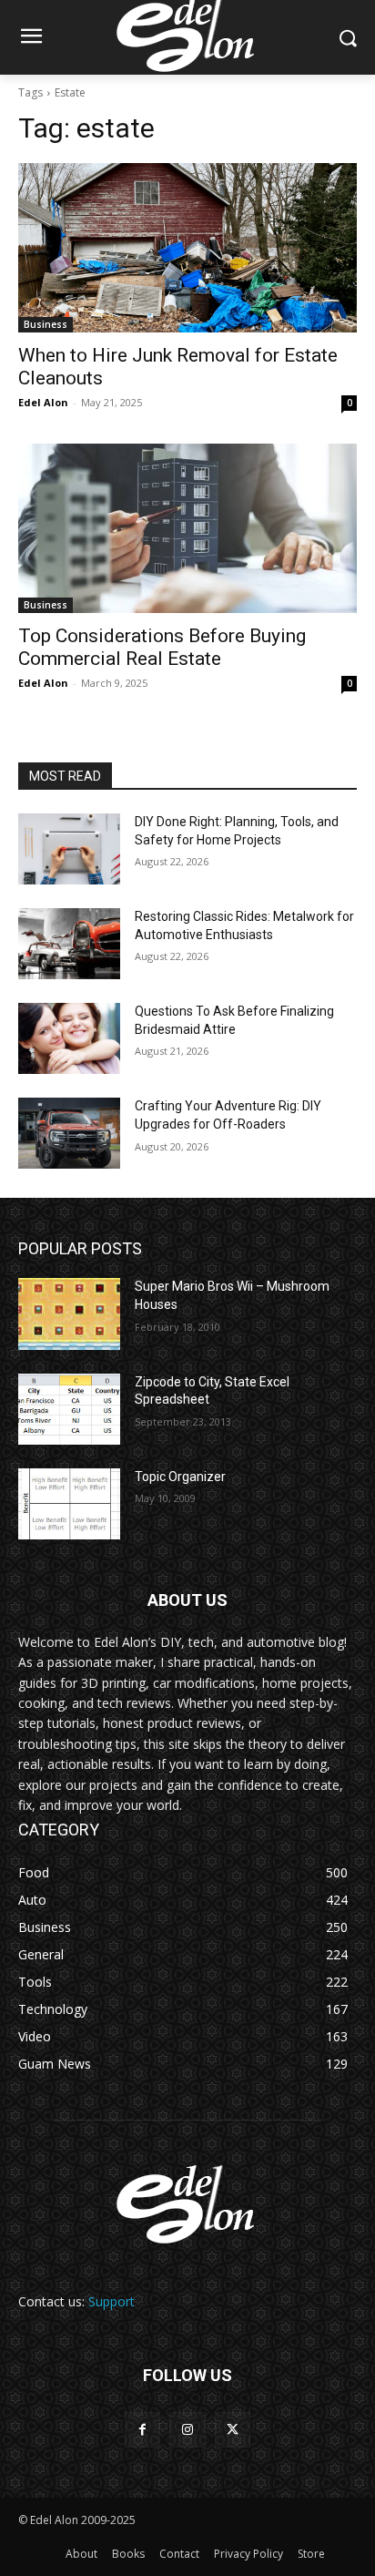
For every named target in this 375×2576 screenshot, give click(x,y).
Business (45, 324)
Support (111, 2301)
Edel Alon (43, 402)
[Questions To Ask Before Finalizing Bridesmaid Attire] (69, 1038)
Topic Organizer (180, 1476)
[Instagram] (187, 2430)
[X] (232, 2430)
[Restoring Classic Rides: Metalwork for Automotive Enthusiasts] (69, 943)
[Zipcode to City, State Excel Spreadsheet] (69, 1409)
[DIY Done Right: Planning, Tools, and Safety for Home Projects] (69, 848)
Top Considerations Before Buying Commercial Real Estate (162, 647)
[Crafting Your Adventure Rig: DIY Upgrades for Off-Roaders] (69, 1133)
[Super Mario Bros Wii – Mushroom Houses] (69, 1313)
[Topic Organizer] (69, 1503)
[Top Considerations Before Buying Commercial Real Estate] (187, 528)
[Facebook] (142, 2430)
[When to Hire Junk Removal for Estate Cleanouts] (187, 247)
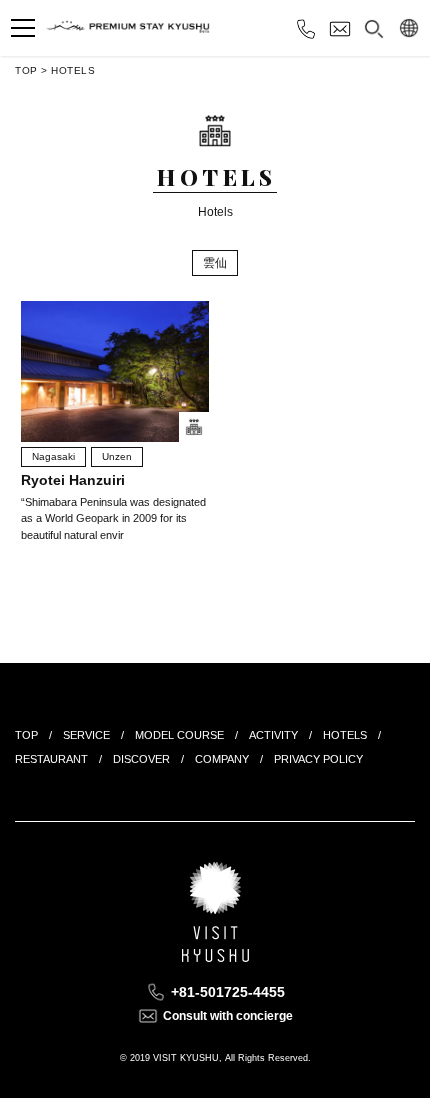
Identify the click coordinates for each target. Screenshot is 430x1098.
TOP (26, 70)
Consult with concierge (228, 1016)
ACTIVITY (273, 735)
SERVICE (86, 735)
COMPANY (222, 759)
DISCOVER (141, 759)
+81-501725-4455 (228, 992)
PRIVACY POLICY (318, 759)
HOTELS (73, 70)
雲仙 (215, 263)
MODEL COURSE (179, 735)
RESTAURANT (51, 759)
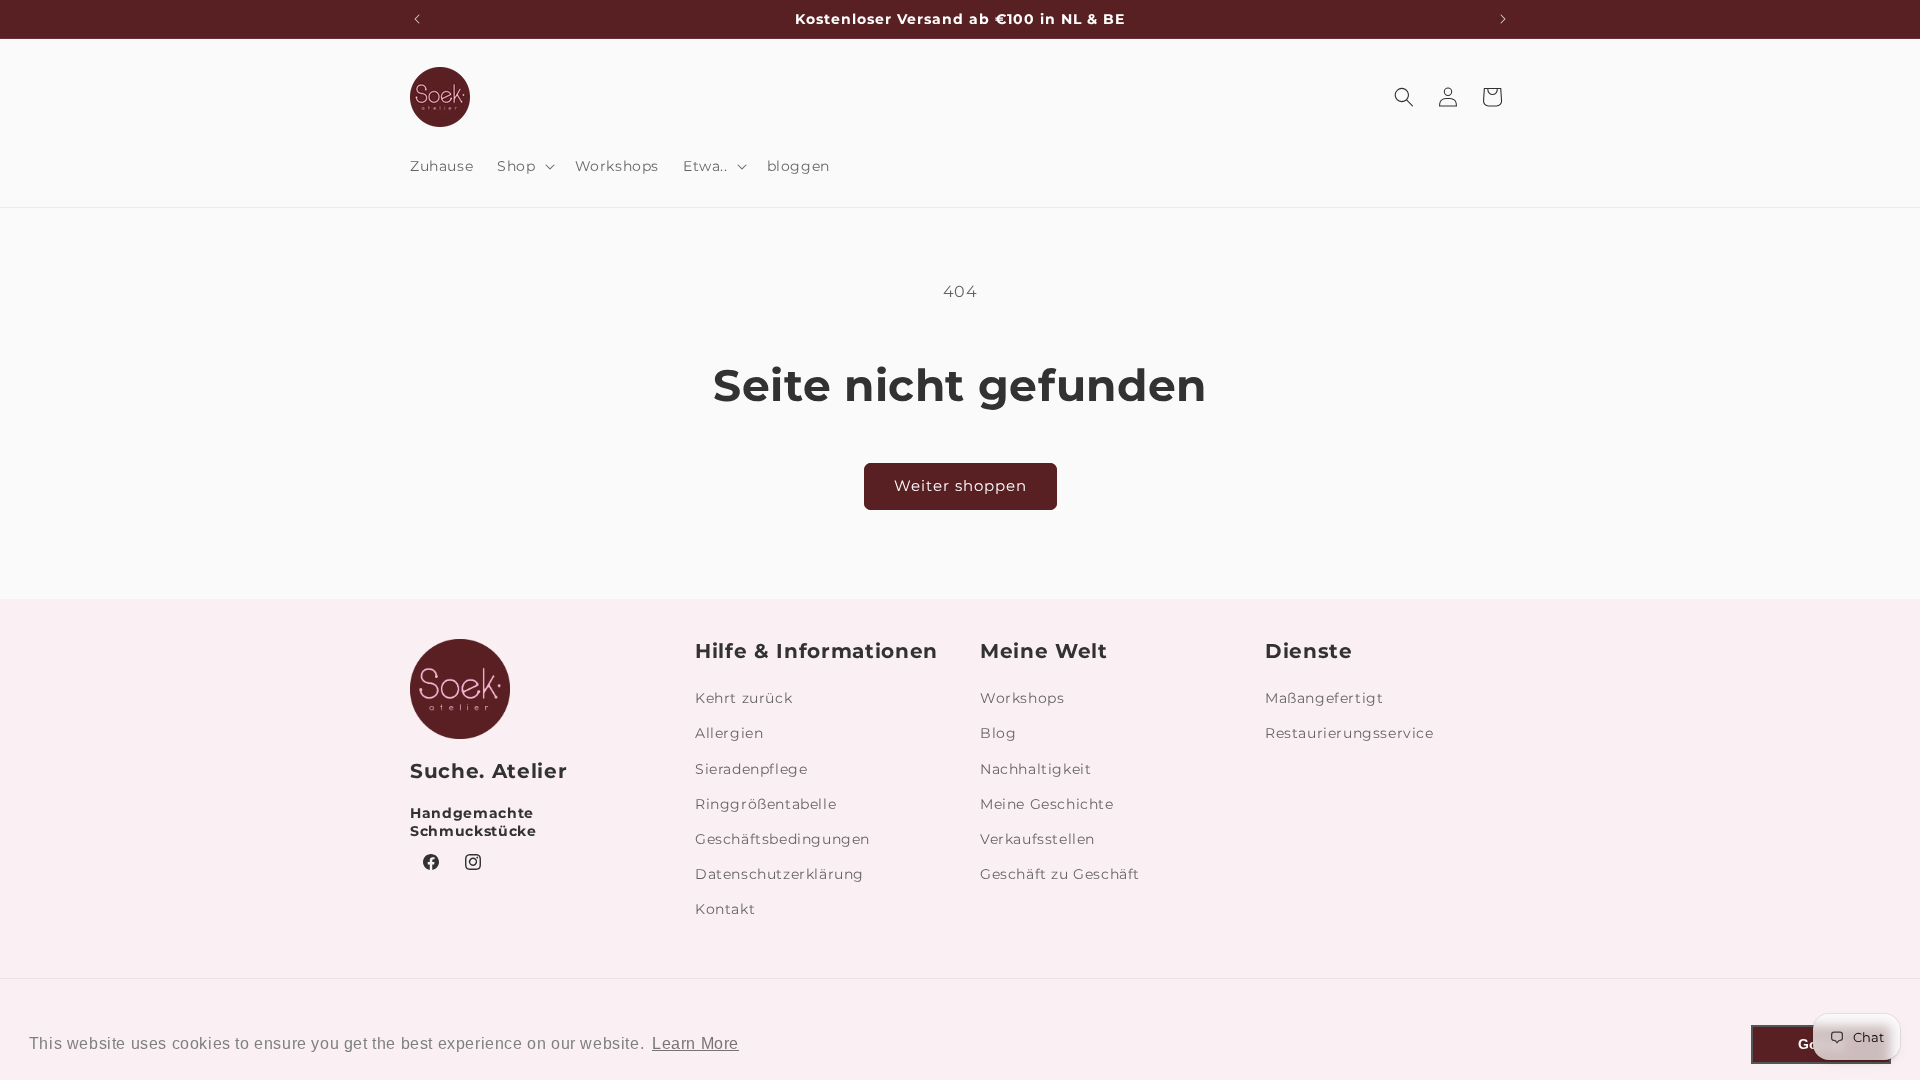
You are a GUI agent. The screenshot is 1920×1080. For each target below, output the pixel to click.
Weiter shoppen (960, 485)
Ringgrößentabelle (765, 804)
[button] (523, 166)
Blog (998, 733)
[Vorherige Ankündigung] (417, 19)
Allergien (729, 733)
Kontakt (725, 909)
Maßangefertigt (1324, 698)
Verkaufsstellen (1037, 839)
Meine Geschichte (1047, 804)
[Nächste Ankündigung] (1503, 19)
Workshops (1022, 698)
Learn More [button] (695, 1043)
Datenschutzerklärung (779, 874)
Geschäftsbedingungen (782, 839)
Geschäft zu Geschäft (1060, 874)
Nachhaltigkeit (1035, 769)
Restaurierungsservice (1349, 733)
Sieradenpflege (751, 769)
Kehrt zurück (743, 698)
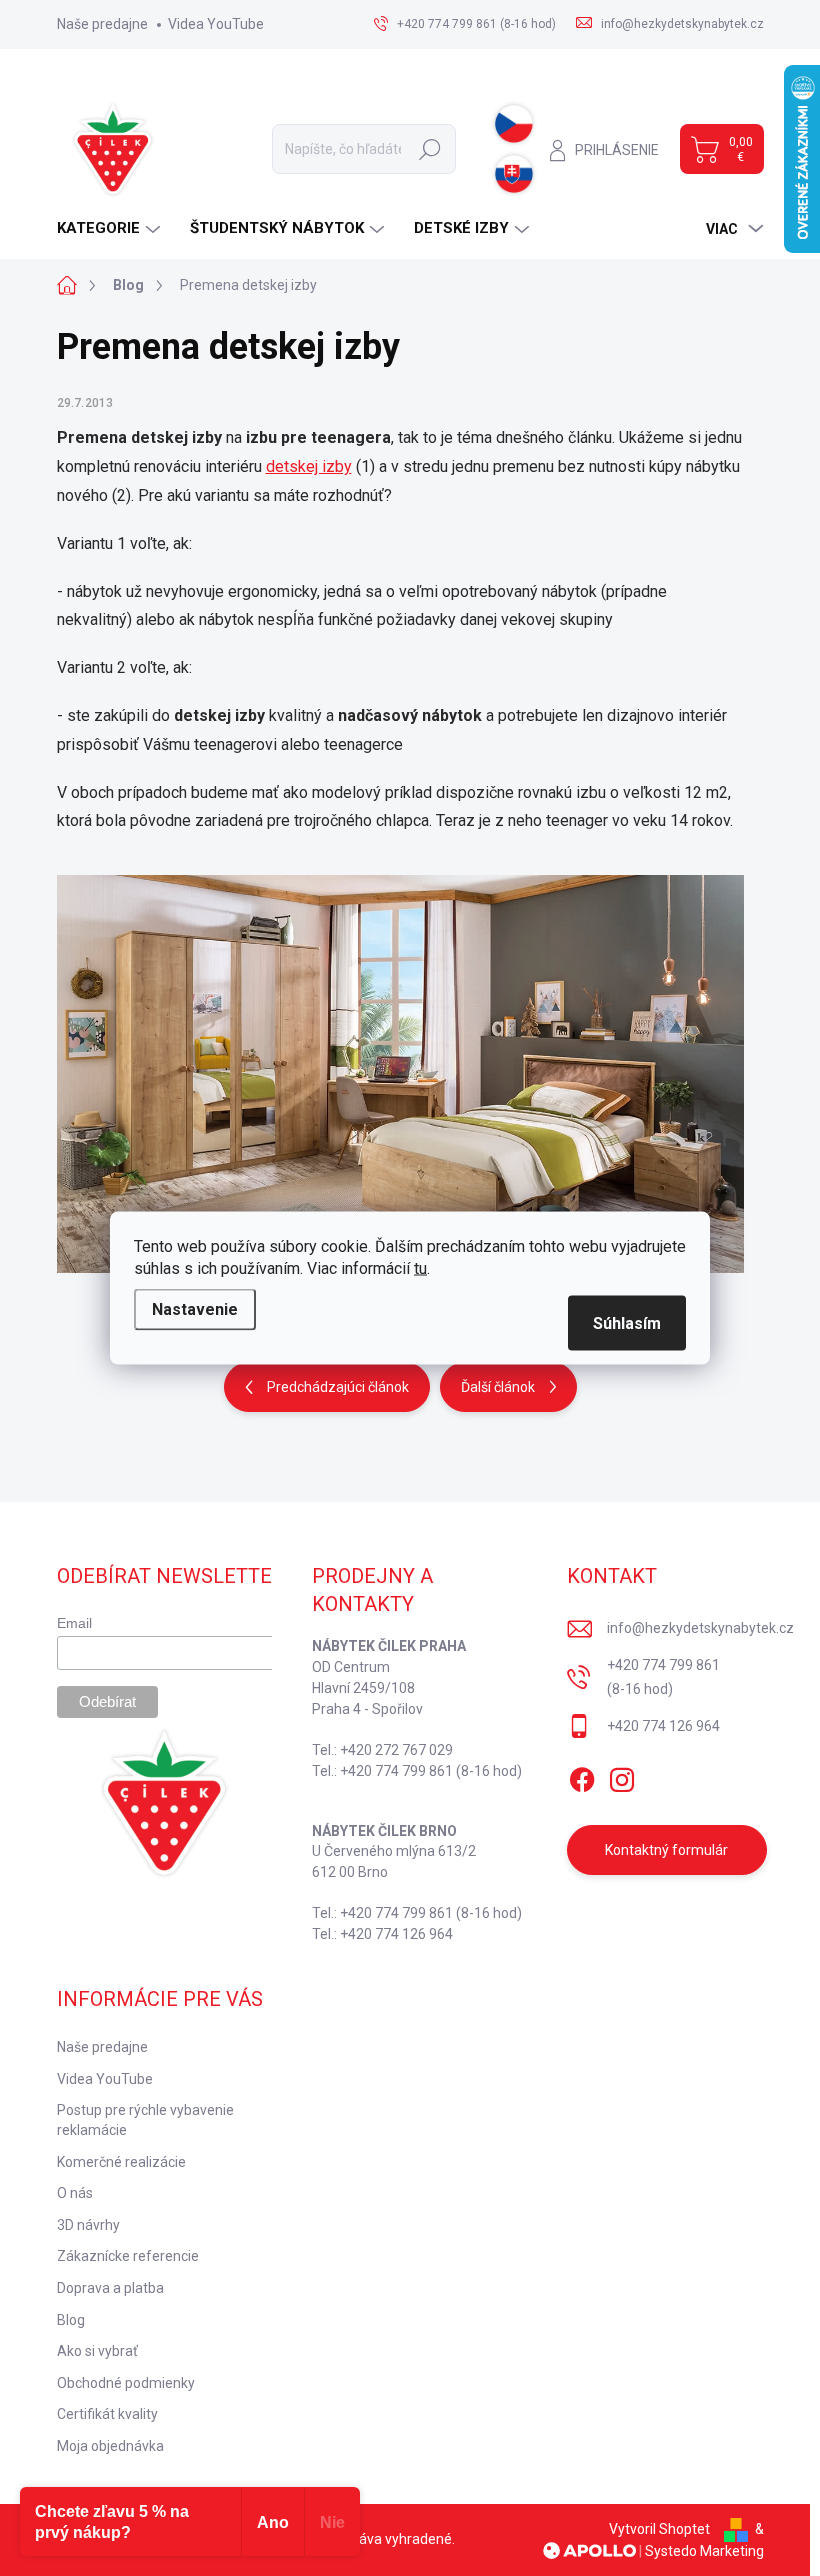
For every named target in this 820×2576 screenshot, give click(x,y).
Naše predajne (102, 24)
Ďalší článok (498, 1387)
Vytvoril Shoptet (659, 2529)
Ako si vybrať (97, 2351)
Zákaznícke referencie (128, 2256)
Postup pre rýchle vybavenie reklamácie (145, 2120)
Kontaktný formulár (666, 1850)
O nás (75, 2193)
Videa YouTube (216, 24)
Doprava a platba (110, 2288)
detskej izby (309, 466)
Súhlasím (627, 1323)
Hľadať (430, 149)
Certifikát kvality (107, 2414)
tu (420, 1268)
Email (74, 1623)
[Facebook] (582, 1776)
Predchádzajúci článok (338, 1387)
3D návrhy (88, 2225)
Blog (71, 2320)
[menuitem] (111, 228)
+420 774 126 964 (663, 1726)
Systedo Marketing (704, 2551)
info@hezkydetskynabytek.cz (700, 1628)
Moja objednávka (110, 2446)
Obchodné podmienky (126, 2383)
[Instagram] (622, 1776)
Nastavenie (195, 1309)
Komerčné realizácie (121, 2162)
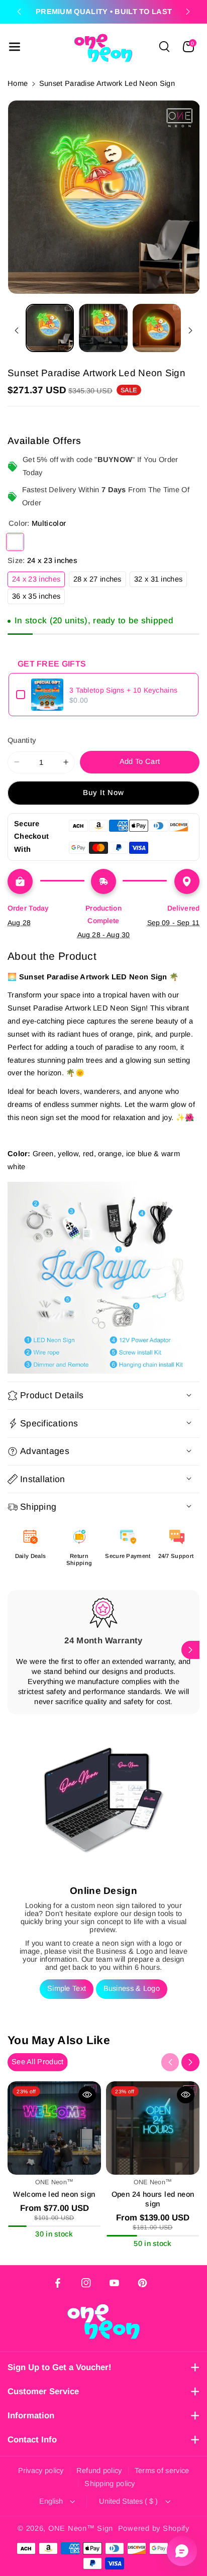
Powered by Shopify (153, 2528)
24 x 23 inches (38, 581)
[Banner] (103, 1278)
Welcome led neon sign (54, 2194)
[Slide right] (190, 331)
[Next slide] (187, 11)
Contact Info (32, 2439)
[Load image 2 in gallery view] (103, 328)
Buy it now (104, 793)
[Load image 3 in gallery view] (157, 328)
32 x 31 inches (160, 581)
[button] (15, 47)
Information (31, 2415)
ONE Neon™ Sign (80, 2528)
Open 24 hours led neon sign (153, 2199)
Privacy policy (41, 2471)
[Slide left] (17, 331)
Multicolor (15, 541)
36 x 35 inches (38, 598)
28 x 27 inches (99, 581)
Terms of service (162, 2471)
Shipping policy (109, 2484)
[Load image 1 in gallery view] (50, 328)
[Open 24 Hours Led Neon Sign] (152, 2128)
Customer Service (43, 2391)
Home (18, 83)
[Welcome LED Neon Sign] (54, 2128)
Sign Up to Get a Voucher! (60, 2367)
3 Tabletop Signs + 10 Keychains (123, 690)
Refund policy (99, 2471)
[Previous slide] (19, 11)
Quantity (22, 740)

──────────────────────────────

_What you have to do_
Everything in the material above should be reproduced exactly, except the pictures.

_Solved problem_
For every named target in this 375×2576 screenshot, give click(x,y).
Business (45, 324)
Support (111, 2301)
Edel Alon (43, 402)
[Questions To Ask Before Finalizing Bridesmaid Attire] (69, 1038)
Topic Organizer (180, 1476)
[Instagram] (187, 2430)
[X] (232, 2430)
[Restoring Classic Rides: Metalwork for Automotive Enthusiasts] (69, 943)
[Zipcode to City, State Excel Spreadsheet] (69, 1409)
[DIY Done Right: Planning, Tools, and Safety for Home Projects] (69, 848)
Top Considerations Before Buying Commercial Real Estate (162, 647)
[Crafting Your Adventure Rig: DIY Upgrades for Off-Roaders] (69, 1133)
[Super Mario Bros Wii – Mushroom Houses] (69, 1313)
[Topic Organizer] (69, 1503)
[Top Considerations Before Buying Commercial Real Estate] (187, 528)
[Facebook] (142, 2430)
[When to Hire Junk Removal for Estate Cleanouts] (187, 247)
Identify the click coordinates for each target. Screenshot is 430x1098.
TOP (26, 70)
Consult with concierge (228, 1016)
ACTIVITY (273, 735)
SERVICE (86, 735)
COMPANY (222, 759)
DISCOVER (141, 759)
+81-501725-4455 (228, 992)
PRIVACY POLICY (318, 759)
HOTELS (73, 70)
雲仙 (215, 263)
MODEL COURSE (179, 735)
RESTAURANT (51, 759)
You are a GUI agent. The screenshot is 1920×1080. For each target below, output the pixel to click.
Weiter shoppen (960, 485)
Ringgrößentabelle (765, 804)
[button] (523, 166)
Blog (998, 733)
[Vorherige Ankündigung] (417, 19)
Allergien (729, 733)
Kontakt (725, 909)
Maßangefertigt (1324, 698)
Verkaufsstellen (1037, 839)
Meine Geschichte (1047, 804)
[Nächste Ankündigung] (1503, 19)
Workshops (1022, 698)
Learn More [button] (695, 1043)
Datenschutzerklärung (779, 874)
Geschäftsbedingungen (782, 839)
Geschäft zu Geschäft (1060, 874)
Nachhaltigkeit (1035, 769)
Restaurierungsservice (1349, 733)
Sieradenpflege (751, 769)
Kehrt zurück (743, 698)
For every named target in this 820×2576 screenshot, give click(x,y).
Naše predajne (102, 24)
Ďalší článok (498, 1387)
Vytvoril Shoptet (659, 2529)
Ako si vybrať (97, 2351)
Zákaznícke referencie (128, 2256)
Postup pre rýchle vybavenie reklamácie (145, 2120)
Kontaktný formulár (666, 1850)
O nás (75, 2193)
Videa YouTube (216, 24)
Doprava a platba (110, 2288)
detskej izby (309, 466)
Súhlasím (627, 1323)
Hľadať (430, 149)
Certifikát kvality (107, 2414)
tu (420, 1268)
Email (74, 1623)
[Facebook] (582, 1776)
Predchádzajúci článok (338, 1387)
3D návrhy (88, 2225)
Blog (71, 2320)
[menuitem] (111, 228)
+420 774 126 964 (663, 1726)
Systedo Marketing (704, 2551)
info@hezkydetskynabytek.cz (700, 1628)
Moja objednávka (110, 2446)
Obchodné podmienky (126, 2383)
[Instagram] (622, 1776)
Nastavenie (195, 1309)
Komerčné realizácie (121, 2162)
Powered by Shopify (153, 2528)
24 x 23 inches (38, 581)
[Banner] (103, 1278)
Welcome led neon sign (54, 2194)
[Slide right] (190, 331)
[Next slide] (187, 11)
Contact Info (32, 2439)
[Load image 2 in gallery view] (103, 328)
Buy it now (104, 793)
[Load image 3 in gallery view] (157, 328)
32 x 31 inches (160, 581)
[button] (15, 47)
Information (31, 2415)
ONE Neon™ Sign (80, 2528)
Open 24 hours led neon sign (153, 2199)
Privacy policy (41, 2471)
[Slide left] (17, 331)
Multicolor (15, 541)
36 x 35 inches (38, 598)
28 x 27 inches (99, 581)
Terms of service (162, 2471)
Shipping policy (109, 2484)
[Load image 1 in gallery view] (50, 328)
[Open 24 Hours Led Neon Sign] (152, 2128)
Customer Service (43, 2391)
Home (18, 83)
[Welcome LED Neon Sign] (54, 2128)
Sign Up to Get a Voucher! (60, 2367)
3 Tabletop Signs + 10 Keychains (123, 690)
Refund policy (99, 2471)
[Previous slide] (19, 11)
Quantity (22, 740)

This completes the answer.